It's not unusual

Lately, I was having issues trying to run a bit faster at parkrun - just a little leaking … especially when I ran on the treadmill .
It made me want to cry too.

Even just coughing, sneezing, jumping at the gym and laughing (once it ended badly when my husband and two boys and all our suitcases toppled at the bottom of the escalator). Lucky it was a short shuffle to the ladies with my suitcase.

Was it my age, multiple birth pregnancy or hormones or stress incontinence or ALL of the above ?
Chemo put me in early menopause at 46 and I had a hysterectomy 2 years ago.

The trampoline ? well it’s been as issue since the twins had their first bounce … on my bladder.

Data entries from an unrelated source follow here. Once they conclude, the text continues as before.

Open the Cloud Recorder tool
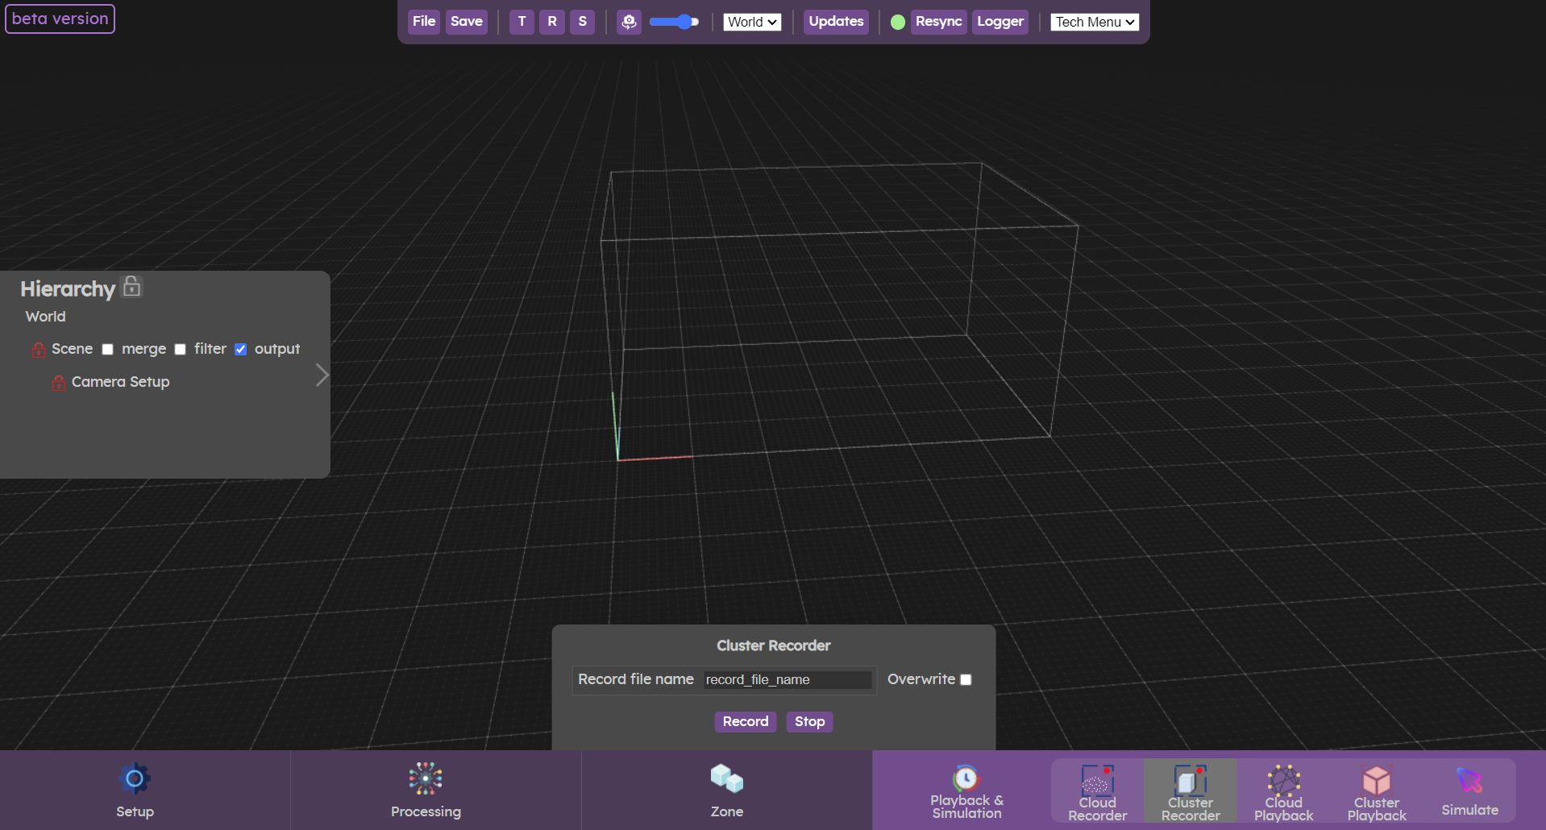 click(1097, 792)
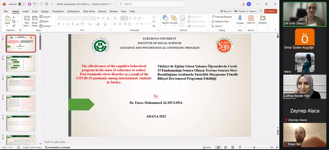Viewport: 329px width, 150px height.
Task: Open the Arrange tool
Action: pyautogui.click(x=174, y=18)
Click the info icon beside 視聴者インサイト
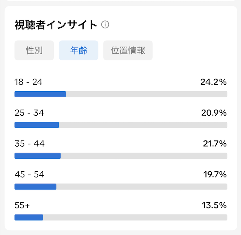The width and height of the screenshot is (241, 235). coord(105,25)
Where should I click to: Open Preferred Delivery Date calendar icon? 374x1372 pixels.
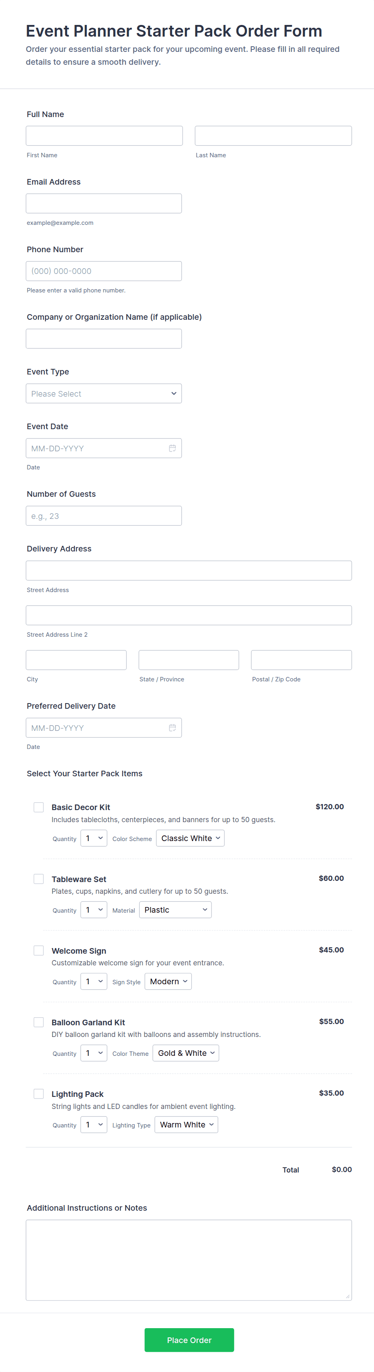[x=172, y=728]
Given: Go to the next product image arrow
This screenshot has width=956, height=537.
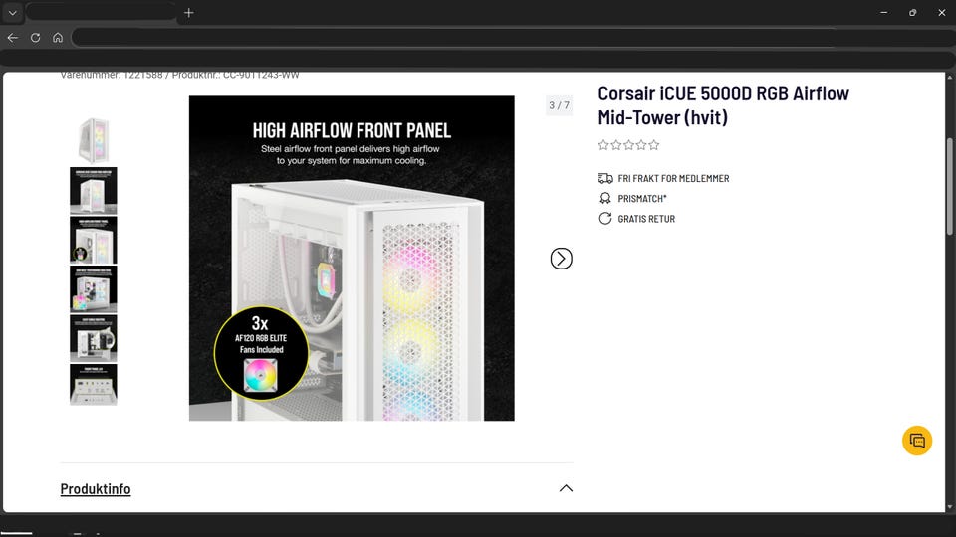Looking at the screenshot, I should click(561, 259).
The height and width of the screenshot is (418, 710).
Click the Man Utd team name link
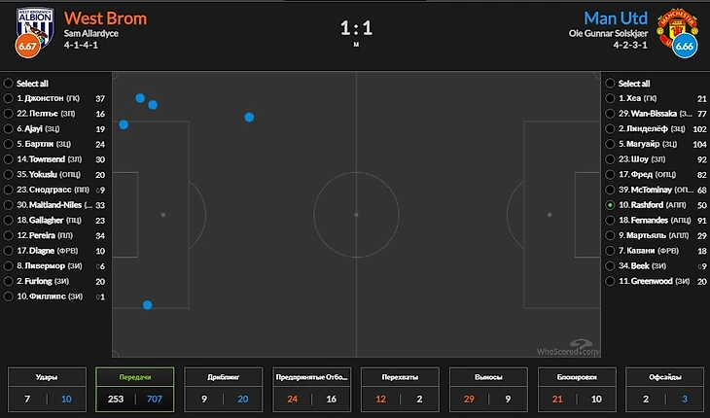pos(616,18)
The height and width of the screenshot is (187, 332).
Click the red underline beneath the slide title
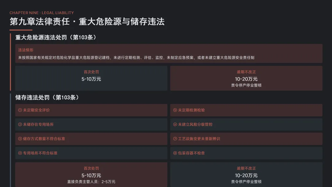click(x=21, y=30)
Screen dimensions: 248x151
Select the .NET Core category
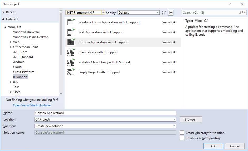[x=20, y=52]
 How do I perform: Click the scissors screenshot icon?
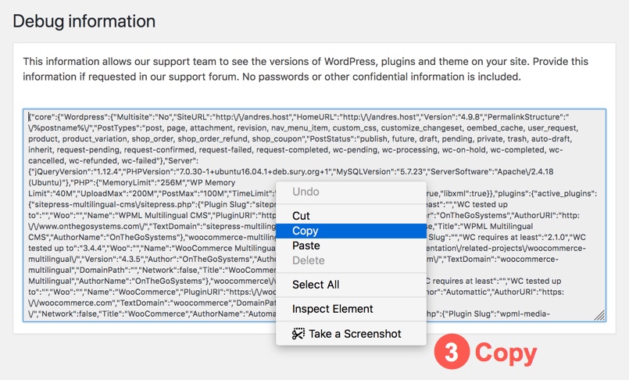(298, 334)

They got their trampoline at 22 months and I’ve never had a dry jump.

I wasn’t sure about doing Pelvic floor aka Kegel's exercises correctly. I didn’t get it. I had been putting off seeing a professional about my incontinence for months – since I saw a sign in the gym.

Surreptitiously, I kept noticing I wasn’t alone, just glancing in trolleys at the supermarket and a few comments in groups.

Incontinence is more common than we think, affecting 1 in 3 women (of all ages) - a little bit of wee will escape and we feel mortified.

So in early August I made an appointment. After seeing a women's physio I now feel more confident about addressing my issues in the correct way. Every day.

I actually 'knew' the women’s physio recommended to me by a lady from our running group. She was a mum from our Church – awkward - but no topic seems to be taboo anymore after cancer ,nor baring my all to all and sundry when I had infertility treatment.

The appointment started with questions about my births (stillbirth and twins), toileting habits, sex-life, urgency (like when I put the key in the door) and the frequency of incontinence itself.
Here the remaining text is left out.